Cardinality inference:

The extension infers cardinality from the “from” table’s constraints:

  • If the FK columns match a PRIMARY KEY or UNIQUE constraint on the “from” table, the relationship is one-to-one.

  • Otherwise, the relationship is many-to-one (the default).

Cardinality is used for fan trap detection.

Validation rules:

  • The relationship graph must form a tree rooted at the base table.

  • Cycles are rejected.

  • Diamond patterns (multiple paths to the same table) are rejected unless all paths use named relationships (role-playing pattern).

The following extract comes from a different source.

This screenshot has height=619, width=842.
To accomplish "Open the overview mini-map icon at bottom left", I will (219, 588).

  • Self-references (from_alias equals to_alias) are rejected.

  • Orphan tables (declared in TABLES but not reachable via relationships) are rejected in multi-table views.

FACTS

Declares named row-level expressions. Facts are inlined into metric expressions at expansion time.

FACTS (
    li.net_price  AS li.extended_price * (1 - li.discount)
        COMMENT = 'Price after discount',
    PRIVATE li.internal_cost AS li.unit_cost * li.quantity,
    li.tax_amount AS li.net_price * li.tax_rate
        WITH SYNONYMS = ('tax', 'vat')
)

Parameters:

  • PRIVATE, optional. When present, the fact cannot be queried directly via facts := [...] but can still be referenced in metric expressions.

  • <alias>.<fact_name>, the table alias and fact name, appearing before AS. Facts are scoped to a single table. The fact name is what you query (facts := ['net_price']) and what DESCRIBE returns as the output column. As in Snowflake, the entry reads name AS expression — the reverse of a plain SQL expression AS alias.

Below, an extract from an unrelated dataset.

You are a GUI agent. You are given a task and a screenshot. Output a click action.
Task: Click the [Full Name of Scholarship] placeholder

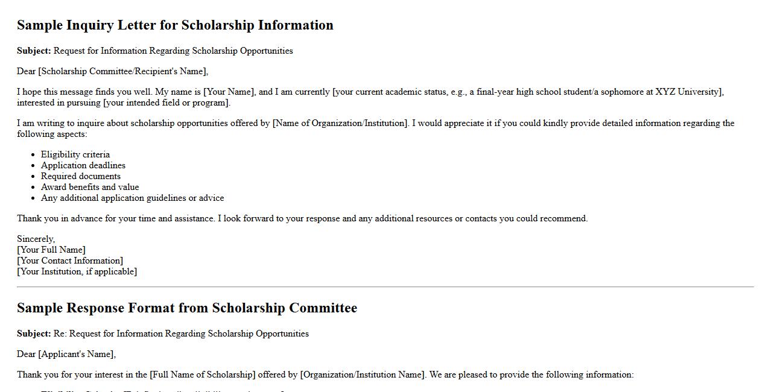(x=203, y=375)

  • <row_level_expression>, the SQL expression after AS: any expression that operates on individual rows. Must not contain aggregate functions. A fact may be named after its own backing column (s.unit_price AS s.unit_price), giving a passthrough fact.

  • COMMENT = '<text>', optional. A human-readable description.

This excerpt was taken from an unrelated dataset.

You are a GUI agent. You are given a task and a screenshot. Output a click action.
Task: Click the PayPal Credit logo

  • WITH SYNONYMS = ('<synonym>', ...), optional. Alternative names for discoverability.

Fact chaining:

Facts can reference other facts by name. The extension resolves dependencies in topological order and inlines them recursively. Circular references between distinct facts are rejected at define time. A fact whose expression contains its own name (s.unit_price AS s.unit_price) is treated as a reference to the physical column, not a self-cycle.

Validation rules:

  • Aggregate functions (SUM, COUNT, AVG, MIN, MAX, etc.) in fact expressions are rejected.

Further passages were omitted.